Pasar Kodok: Bali’s Magical and Mysterious Second-hand Clothes Market

GUEST POST


Our teen daughter Rani is a big fan of Bali’s second-hand clothes outlets.  Her mother is a fashion designer, the malls are full of the season’s stylish clothes, and high-end stores in Kuta’s tourist glitz zones offer brand labels, but it’s off to the used clothes stores for Rani.
“Whatever colors are going to run have run, whatever shrinkage is going to shrink has shrunk, and whatever seams are going to tear have torn,” she says.  “Those clothes have lasted.  It’s like evolution. Survival of the fittest. Plus you can get some really cute things for really cheap.”
Hard to argue with logic like that.
One day last Christmas season, she heard whispers about a used clothes market called Pasar Kodok in the town of Tabanan, some 15 miles west of Denpasar, where many other traders bought stock to sell.  (Pasar Kodok translates to “The Frog Market”).  She insisted on going. Her mother and I picked her up at a friend’s luxurious Bali villa overlooking the ocean where she’d had a sleepover. Her family had won a contest through Roomorama and got a weekend for free, and me being a surfer, I pondered the excellent surf just off the coast that I was currently missing.  Ah, well. It was Family Time, even if it was a shopping expedition down potholed back lanes to a sprawl of hot tin-roofed shacks for second-hand clothes.
The traders in Pasar Kodok are from the island of Madura, off West Java.  There’s a system: each narrow stall, crammed with rows and racks of garments, sell the same type of item. Girls jeans, men’s jeans, dresses, tops, T-shirts: each under its own roof.  These clothes (mostly smuggled from overseas) are already pre-sorted by the mysterious Big Boss Man and sold in bulk to the traders.  
Rani used her special ATM (called a father’s wallet) and withdrew $20 in the local rupiah.
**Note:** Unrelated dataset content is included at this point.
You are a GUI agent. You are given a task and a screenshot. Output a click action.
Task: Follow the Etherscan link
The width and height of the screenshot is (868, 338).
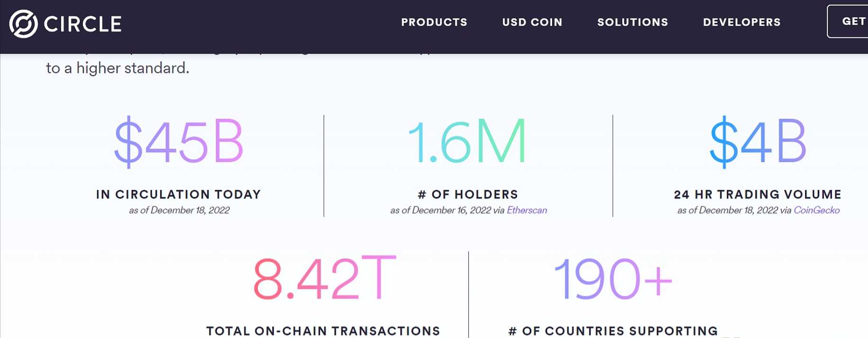point(527,210)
More than enough, she said happily, and off she went spelunking on her own through the maze of shops. I stuck with my wife, dutifully tagging along the rutted paths from shop to shop, all crammed together. The blazing tropical sun beat down, humidity bloated the air. Bread could have baked under those tin roofs.  My wife, being a woman in the presence of clothes for sale, approached a nirvanic state.  At some point during a stretch of uncertain time measured by the depletion of my bodily fluids in the form of sweat, she’d picked out two pairs of trousers and used her persuasive bargaining powers to get the trader to reduce the price. He was a genial fellow in flip-flops, sarong and singlet T-shirt.
“Three dollars each!” she said, showing them off to me.  “And they fit perfect!”
“Are you done?” I asked.
She gave me a look.
Stupid question.  “There’s a drink stall down there by the road,” I said. “I’ll wait there.”
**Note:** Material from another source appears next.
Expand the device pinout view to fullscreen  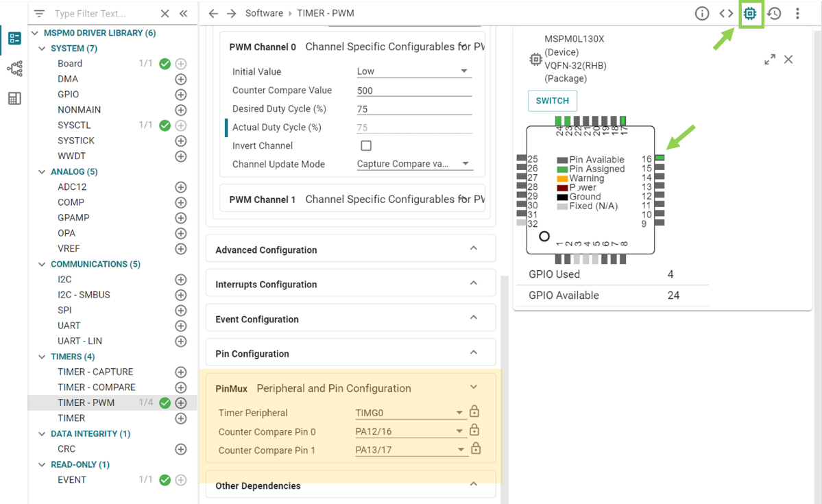pyautogui.click(x=770, y=60)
I ordered an iced lemon juice.  The proprietor served it and sat down with me for a leisurely chat. He was the one who told me how the market worked.  “We never see foreign tourists here,” he said.  “Even local tourists hardly know about this place.”
I said I was a resident, not a tourist, and my daughter had heard about Pasar Kodok from a trader at another market.
“I hope she’s careful,” he said. “The Madurese are famous for their magic. The shopkeepers here will spell you into buying more and more and more.”
My cell phone rang. “Dad, where are you?” Rani asked.
A few minutes later, she appeared out of a side lane carrying a plastic bag overflowing with clothes that she dumped on the table.  “I need more money,” she said.
The bag was big and near to bursting. “Isn’t this enough?” I asked.
She gave me a look. Like mother, like daughter. Another ATM withdrawal.
Some time later, as immeasurable as time can be for a man with shopping women, the shopping was finally done.  On the drive home, Rani and her mother conducted an impromptu fashion show in the car, holding up tops and skirts and dresses and pants and oohing and aahing.
I had missed the day’s surf, but so what. The two women in my life were happy, and karmic blessings would surely flow my way.  

(The best way to get to Pasar Kodok is to hire a car with driver who can ask directions of Tabanan residents).